Getting started in VFX
While you may not have the budget that Pixar or Disney Studios does, you can still dip your toe in the water with VFX. A small way to get started for content creators is to use popular apps like FaceApp as a form of de-aging technology. You can either create videos in the vein of The Curious Case of Benjamin Button or simply use this technique to amplify your presence on screen. It's a beginner's step toward incorporating more VFX into your content.
VFX software for beginners
If you're just getting started and don't want to be a full-time VFX artist, check out the free video effects software first. For example, Hitfilm, which offers professional-grade free editing software with a user-friendly interface, has plenty of stock VFX, provides online tutorials to get started.
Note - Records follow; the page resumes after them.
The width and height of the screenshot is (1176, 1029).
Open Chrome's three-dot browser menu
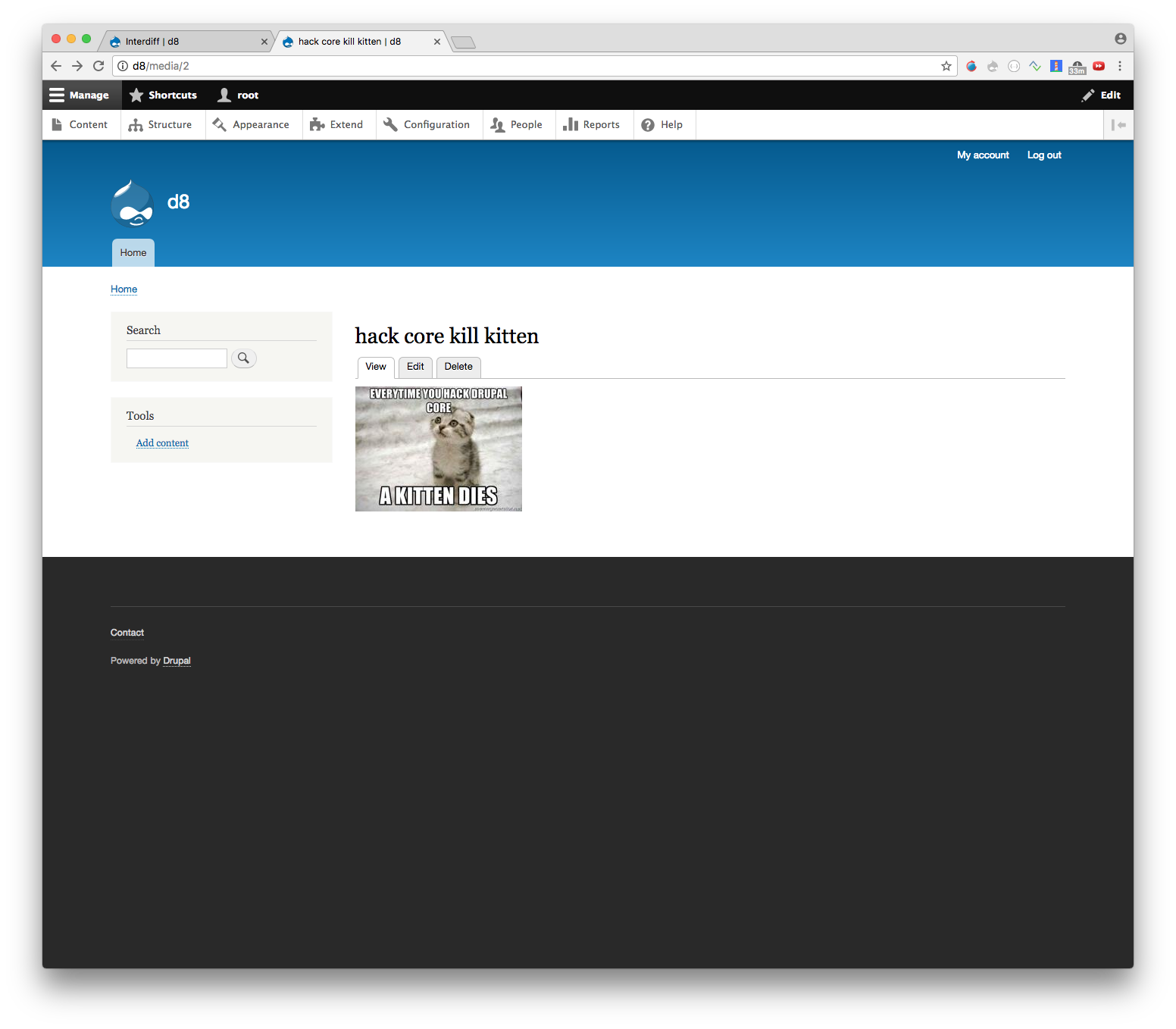click(1120, 66)
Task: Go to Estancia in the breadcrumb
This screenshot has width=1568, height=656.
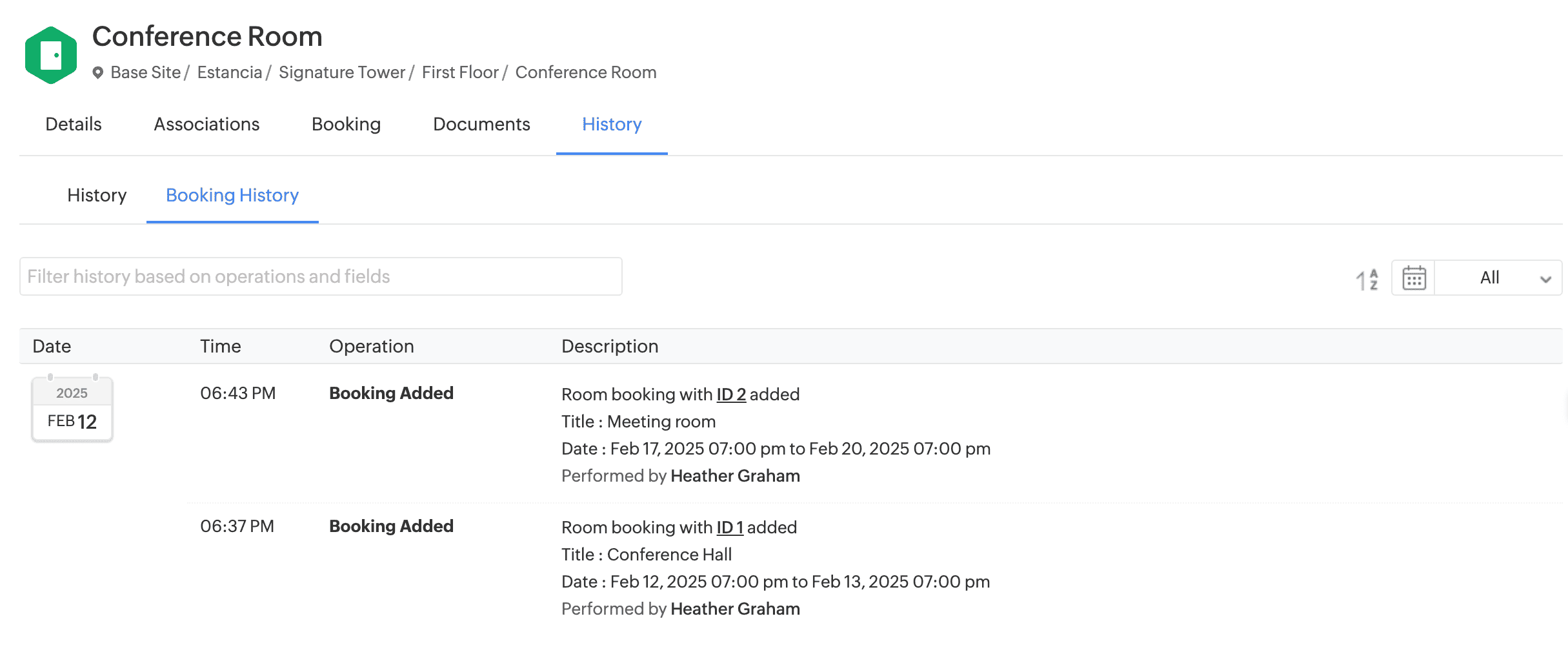Action: point(230,72)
Adobe After Effects is another terrific video effects software because it's so well-known, and there are plenty of resources that will help you get started. It's fantastic for green screen, motion capture animation and can be an entry-point into 2D and 3D graphics.
There are plenty of other programs out there, so check out our article listing some recommended After Effects alternatives.
While Artgrid is not a VFX program, it does have in its footage catalog plenty of video overlays. So head over to Artgrid's Overlay category and get stock VFX like lens flare, smoke, film grain and many other effects that will help enhance your videos and make them stand out.
What's the difference between SFX and VFX?
"Special effects vs. visual effects" has stumped a few people. SFX are practical effects that are not done in-camera and are typically relegated to other departments (props, makeup, etc.). On the other hand, VFX deals exclusively with the manipulation of images and is primarily done in post-production with the exception of a few practical effects (miniatures, matte-painting, etc.).
What's the difference between CGI and VFX?
CGI is a form of VFX. It is an image wholly done on the computer, whereas VFX can combine images on a set with computer-generated imagery through motion capturing or compositing.
Why should I add VFX to my videos?
Adding VFX to your videos will give you creative versatility and help you spice up your content with more life. Whether you're filming a speech before Congress, putting on motion capture suits or faking the moon landing, VFX gives you the added life that will make your videos stand out.
How to use VFX in Tik Tok?
Use VFX in Tik Tok through FaceApp. You can utilize its de-aging technology, change your gender in your profile picture or try out the Hollywood feature like @itsaishamian.
Visual effects are present in almost every movie you see, not just with explosions, dragons or superheroes. Having a basic understanding and incorporating the best visual effects into your videos can give you an edge in content creation and allow you to engage more with your audience. Utilize them correctly, and your followers will be thrilled.